Analysis of distinct variants of immunoglobulin G binding protein EAG on humoral immunity and bacterial clearance of Streptococcus equi subspecies equi.

Overview

• This study investigates how different genetic variants of the immunoglobulin G binding protein EAG from Streptococcus equi subspecies equi affect immune responses and bacterial clearance in the context of strangles, a contagious horse disease.
• The research focuses on the impact of specific mutations in EAG on its ability to stimulate antibody production and promote bacterial clearance through opsonophagocytosis.

Background

• Streptococcus equi subspecies equi (S. equi) is the bacterial pathogen responsible for strangles, a common and highly contagious disease affecting horses with major health and economic consequences.
• The bacterium uses immune evasion strategies to persist and cause infection, one of which involves a protein called EAG that binds immunoglobulin G (IgG) and alpha 2-macroglobulin.
• EAG is a critical antigen in the host-pathogen interaction and thus a target for vaccine development.

Research Aims

• To analyze the genetic variation (polymorphisms) within the EAG protein in different bacterial strains.
• To assess how these variations affect the protein’s function in immune evasion and its immunogenicity.
• To evaluate the protection offered by these variants in animal models, including mice and horses.

Methods

• Phylogenetic analysis was conducted to classify different EAG variants, which grouped into two distinct clades.
• Three specific recombinant EAG mutants were produced and purified for testing:
  • EAG5012 (with mutations K123E and changes at amino acids 155-169)
  • EAG823 (mutation A73V)
  • EAGHT1112 (mutation T196I)
• Mouse and equine models were immunized with these mutants to measure:
  • Antibody (IgG, IgG1, and IgG2a) production
  • Phagocytosis inhibition
  • Opsonophagocytosis (a process where antibodies promote the uptake and destruction of bacteria by immune cells)
  • Protection efficacy after challenge with S. equi strains

Key Findings

• EAG5012 mutant:
  • Induced the highest levels of specific IgG, IgG1, and IgG2a antibodies.
  • Conferred protection rates between 80% and 86.7% against infection by multiple S. equi strains in mice.
  • Showed significantly enhanced inhibition of phagocytosis (i.e., better immune evasion blockade).
  • Antisera from this mutant had increased opsonophagocytic activity, helping immune cells clear bacteria more effectively.
• EAG823 mutant:
  • Produced the lowest antibody responses and opsonophagocytic activity.
  • Offered lower protection rates (66.7% to 73%) in mice.
• Data suggest that specific amino acid changes at positions K123E and in the 155-169 region are critical in modifying the structural epitope of EAG, which affects immune recognition.

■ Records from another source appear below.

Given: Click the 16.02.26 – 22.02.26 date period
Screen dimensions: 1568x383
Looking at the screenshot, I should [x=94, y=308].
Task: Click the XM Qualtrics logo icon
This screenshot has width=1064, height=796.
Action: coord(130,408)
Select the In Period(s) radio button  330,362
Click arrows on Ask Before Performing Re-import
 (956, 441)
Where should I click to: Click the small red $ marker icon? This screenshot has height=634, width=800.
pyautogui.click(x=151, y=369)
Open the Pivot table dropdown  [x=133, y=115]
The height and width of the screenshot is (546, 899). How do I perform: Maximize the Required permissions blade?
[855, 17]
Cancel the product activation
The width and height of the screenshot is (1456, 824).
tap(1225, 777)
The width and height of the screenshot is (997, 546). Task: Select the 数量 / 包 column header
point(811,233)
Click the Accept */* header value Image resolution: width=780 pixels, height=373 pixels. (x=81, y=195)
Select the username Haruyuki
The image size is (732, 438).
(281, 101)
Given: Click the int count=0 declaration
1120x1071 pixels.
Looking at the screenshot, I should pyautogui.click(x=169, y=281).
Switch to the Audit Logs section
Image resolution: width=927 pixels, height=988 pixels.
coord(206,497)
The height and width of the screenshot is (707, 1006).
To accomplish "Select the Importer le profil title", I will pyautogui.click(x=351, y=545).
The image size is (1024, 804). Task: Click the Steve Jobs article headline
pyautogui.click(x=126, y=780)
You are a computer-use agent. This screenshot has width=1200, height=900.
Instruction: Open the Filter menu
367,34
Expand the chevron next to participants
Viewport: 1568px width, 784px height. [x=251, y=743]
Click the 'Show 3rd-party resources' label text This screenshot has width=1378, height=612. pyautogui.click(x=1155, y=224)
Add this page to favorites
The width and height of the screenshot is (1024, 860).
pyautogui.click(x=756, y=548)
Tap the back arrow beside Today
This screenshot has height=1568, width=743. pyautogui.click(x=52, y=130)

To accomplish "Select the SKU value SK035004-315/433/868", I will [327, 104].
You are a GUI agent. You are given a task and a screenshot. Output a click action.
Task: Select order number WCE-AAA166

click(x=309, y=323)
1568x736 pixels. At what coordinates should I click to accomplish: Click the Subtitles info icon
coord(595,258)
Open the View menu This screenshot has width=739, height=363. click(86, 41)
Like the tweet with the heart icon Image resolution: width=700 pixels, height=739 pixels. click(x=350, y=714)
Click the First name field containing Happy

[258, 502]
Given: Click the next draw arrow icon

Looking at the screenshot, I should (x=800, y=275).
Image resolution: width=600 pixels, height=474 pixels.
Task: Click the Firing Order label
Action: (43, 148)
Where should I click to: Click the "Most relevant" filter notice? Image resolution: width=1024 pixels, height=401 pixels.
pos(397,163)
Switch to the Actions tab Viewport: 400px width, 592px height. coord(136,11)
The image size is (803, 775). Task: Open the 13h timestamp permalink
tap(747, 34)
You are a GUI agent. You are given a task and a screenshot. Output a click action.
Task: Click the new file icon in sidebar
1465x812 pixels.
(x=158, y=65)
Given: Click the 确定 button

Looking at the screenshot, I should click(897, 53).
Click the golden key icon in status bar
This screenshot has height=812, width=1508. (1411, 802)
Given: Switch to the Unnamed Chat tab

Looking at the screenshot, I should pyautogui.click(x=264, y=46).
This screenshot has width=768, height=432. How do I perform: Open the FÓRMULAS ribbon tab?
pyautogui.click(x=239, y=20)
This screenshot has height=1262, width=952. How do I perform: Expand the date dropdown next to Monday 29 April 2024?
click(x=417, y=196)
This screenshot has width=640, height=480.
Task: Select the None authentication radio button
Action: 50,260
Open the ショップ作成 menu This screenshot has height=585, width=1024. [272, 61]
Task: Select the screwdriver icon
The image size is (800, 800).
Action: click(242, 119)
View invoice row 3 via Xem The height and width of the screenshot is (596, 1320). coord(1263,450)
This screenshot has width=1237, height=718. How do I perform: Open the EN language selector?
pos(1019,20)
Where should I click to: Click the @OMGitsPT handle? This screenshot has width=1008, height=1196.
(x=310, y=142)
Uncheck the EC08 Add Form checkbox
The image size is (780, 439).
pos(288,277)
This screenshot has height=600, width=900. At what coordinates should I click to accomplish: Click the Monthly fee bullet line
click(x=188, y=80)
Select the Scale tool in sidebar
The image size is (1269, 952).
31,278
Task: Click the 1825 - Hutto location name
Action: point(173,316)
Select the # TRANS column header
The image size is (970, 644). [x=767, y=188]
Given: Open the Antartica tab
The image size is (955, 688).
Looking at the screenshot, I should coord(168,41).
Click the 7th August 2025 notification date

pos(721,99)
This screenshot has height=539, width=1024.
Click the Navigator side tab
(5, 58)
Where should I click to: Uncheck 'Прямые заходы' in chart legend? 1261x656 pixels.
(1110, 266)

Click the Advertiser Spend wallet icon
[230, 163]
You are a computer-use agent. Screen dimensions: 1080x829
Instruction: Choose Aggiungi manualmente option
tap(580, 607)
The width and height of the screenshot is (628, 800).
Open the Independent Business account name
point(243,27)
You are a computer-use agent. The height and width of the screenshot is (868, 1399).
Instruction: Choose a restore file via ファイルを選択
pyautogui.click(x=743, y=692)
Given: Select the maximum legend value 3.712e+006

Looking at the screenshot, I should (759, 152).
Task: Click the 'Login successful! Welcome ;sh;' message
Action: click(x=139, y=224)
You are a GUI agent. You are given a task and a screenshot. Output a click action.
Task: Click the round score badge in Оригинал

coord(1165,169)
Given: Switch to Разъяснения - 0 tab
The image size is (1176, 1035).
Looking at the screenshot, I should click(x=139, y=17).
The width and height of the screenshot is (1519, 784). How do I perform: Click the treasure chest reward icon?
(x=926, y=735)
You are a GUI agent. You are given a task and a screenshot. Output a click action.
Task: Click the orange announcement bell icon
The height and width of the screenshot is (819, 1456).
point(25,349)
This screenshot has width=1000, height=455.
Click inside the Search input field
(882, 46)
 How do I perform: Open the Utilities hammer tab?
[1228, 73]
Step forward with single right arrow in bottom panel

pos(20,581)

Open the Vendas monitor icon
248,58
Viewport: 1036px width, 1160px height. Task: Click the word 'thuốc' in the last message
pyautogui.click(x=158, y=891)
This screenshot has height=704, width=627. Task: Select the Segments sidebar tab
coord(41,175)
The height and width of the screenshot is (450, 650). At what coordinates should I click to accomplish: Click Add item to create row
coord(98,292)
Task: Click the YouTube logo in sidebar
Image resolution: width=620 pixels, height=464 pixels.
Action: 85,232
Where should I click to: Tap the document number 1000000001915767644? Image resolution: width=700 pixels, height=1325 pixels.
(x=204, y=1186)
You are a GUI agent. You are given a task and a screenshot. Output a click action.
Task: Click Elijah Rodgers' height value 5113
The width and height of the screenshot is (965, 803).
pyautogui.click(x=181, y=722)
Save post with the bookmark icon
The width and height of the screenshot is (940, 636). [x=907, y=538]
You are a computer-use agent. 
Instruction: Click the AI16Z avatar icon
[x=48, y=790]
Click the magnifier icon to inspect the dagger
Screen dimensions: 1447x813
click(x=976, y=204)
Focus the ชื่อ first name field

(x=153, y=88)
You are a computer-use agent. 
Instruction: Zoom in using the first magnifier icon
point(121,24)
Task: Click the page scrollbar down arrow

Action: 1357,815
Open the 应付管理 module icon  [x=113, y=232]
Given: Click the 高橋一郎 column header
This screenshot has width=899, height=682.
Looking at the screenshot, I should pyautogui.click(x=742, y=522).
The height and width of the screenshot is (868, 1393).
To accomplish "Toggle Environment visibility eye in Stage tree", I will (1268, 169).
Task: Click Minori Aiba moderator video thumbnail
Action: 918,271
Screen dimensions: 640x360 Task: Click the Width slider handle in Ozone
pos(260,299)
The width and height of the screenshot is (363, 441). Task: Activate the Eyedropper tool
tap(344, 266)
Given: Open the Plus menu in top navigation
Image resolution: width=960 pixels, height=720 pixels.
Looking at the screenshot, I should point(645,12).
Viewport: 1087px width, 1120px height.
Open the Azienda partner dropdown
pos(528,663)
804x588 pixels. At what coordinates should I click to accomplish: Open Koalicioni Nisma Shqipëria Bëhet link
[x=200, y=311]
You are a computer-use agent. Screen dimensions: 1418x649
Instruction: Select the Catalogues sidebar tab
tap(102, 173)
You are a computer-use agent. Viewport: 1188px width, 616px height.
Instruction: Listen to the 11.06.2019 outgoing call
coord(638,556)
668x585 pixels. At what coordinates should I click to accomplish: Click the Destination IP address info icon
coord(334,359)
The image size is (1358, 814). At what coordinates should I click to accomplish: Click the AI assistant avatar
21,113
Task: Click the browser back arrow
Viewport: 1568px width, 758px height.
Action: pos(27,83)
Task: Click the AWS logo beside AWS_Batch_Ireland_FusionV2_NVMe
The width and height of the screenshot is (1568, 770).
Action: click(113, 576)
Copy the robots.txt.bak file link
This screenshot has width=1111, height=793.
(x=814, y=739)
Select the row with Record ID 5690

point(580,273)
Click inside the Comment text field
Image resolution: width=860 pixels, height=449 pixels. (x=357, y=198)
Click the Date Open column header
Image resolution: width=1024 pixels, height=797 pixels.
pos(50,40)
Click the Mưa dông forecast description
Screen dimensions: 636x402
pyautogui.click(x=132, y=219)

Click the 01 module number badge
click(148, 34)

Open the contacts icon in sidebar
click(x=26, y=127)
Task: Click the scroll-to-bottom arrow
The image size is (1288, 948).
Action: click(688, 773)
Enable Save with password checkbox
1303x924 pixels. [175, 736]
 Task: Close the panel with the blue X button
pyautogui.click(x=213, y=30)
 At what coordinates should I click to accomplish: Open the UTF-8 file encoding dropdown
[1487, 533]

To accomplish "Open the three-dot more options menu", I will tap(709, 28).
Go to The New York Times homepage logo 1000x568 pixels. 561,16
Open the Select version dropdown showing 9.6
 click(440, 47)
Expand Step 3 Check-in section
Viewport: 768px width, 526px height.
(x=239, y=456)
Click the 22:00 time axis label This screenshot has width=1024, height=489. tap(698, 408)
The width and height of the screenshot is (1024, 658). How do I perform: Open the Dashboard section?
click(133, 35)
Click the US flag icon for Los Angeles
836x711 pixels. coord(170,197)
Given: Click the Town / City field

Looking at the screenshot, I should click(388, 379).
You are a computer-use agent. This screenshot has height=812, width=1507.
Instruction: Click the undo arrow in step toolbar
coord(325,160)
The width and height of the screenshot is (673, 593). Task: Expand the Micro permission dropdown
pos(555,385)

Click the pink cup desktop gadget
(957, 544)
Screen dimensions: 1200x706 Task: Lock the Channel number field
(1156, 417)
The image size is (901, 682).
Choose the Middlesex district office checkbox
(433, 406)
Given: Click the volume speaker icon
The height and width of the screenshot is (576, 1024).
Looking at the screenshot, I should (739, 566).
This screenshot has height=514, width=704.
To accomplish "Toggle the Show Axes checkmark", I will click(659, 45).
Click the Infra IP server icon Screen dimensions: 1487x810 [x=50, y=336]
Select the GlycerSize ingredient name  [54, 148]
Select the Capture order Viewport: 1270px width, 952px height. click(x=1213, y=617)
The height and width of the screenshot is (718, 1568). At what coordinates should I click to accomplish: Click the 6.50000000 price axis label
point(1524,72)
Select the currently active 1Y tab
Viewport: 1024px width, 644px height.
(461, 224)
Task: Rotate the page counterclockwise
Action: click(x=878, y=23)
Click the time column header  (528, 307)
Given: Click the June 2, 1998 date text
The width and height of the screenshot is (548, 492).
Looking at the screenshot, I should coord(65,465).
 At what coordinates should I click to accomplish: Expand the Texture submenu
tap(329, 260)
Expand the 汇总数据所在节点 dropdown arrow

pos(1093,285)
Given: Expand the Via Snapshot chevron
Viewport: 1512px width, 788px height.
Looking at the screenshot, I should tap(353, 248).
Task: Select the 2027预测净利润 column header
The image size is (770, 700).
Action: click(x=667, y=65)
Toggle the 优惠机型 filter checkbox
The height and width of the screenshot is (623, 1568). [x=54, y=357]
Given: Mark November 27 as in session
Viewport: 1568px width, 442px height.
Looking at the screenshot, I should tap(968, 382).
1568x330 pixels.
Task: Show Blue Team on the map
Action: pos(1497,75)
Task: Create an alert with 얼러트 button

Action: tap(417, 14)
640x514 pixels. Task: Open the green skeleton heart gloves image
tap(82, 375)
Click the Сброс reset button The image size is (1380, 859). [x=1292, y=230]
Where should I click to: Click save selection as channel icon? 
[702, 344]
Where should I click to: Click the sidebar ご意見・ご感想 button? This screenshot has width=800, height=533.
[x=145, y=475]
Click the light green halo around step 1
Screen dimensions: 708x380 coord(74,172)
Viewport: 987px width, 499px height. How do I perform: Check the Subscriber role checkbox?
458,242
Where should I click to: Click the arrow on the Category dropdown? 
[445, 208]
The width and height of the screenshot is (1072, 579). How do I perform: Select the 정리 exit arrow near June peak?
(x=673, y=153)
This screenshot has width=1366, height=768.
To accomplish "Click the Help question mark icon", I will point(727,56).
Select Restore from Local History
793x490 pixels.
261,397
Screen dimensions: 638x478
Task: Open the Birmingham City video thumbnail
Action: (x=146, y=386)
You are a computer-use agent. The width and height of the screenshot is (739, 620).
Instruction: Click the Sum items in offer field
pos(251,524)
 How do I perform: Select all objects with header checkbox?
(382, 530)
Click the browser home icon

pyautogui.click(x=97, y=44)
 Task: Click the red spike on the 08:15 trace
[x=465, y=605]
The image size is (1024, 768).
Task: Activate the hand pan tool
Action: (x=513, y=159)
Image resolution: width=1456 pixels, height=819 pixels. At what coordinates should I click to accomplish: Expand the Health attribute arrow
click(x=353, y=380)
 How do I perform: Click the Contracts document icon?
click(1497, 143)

Conclusions and Implications

• The study highlights that certain EAG variants differ substantially in their ability to stimulate protective immune responses.
• Alterations in EAG’s conformational epitopes induced by mutations can dramatically influence IgG antibody responses and the antibody’s ability to mediate opsonophagocytosis.
• These findings provide valuable insights for vaccine design, suggesting that including variants like EAG5012 could improve multivalent subunit vaccines targeting strangles by enhancing antibody-mediated bacterial clearance.
• Overall, understanding the impact of genetic diversity in bacterial antigens can aid the development of more effective vaccines and disease control strategies in horses.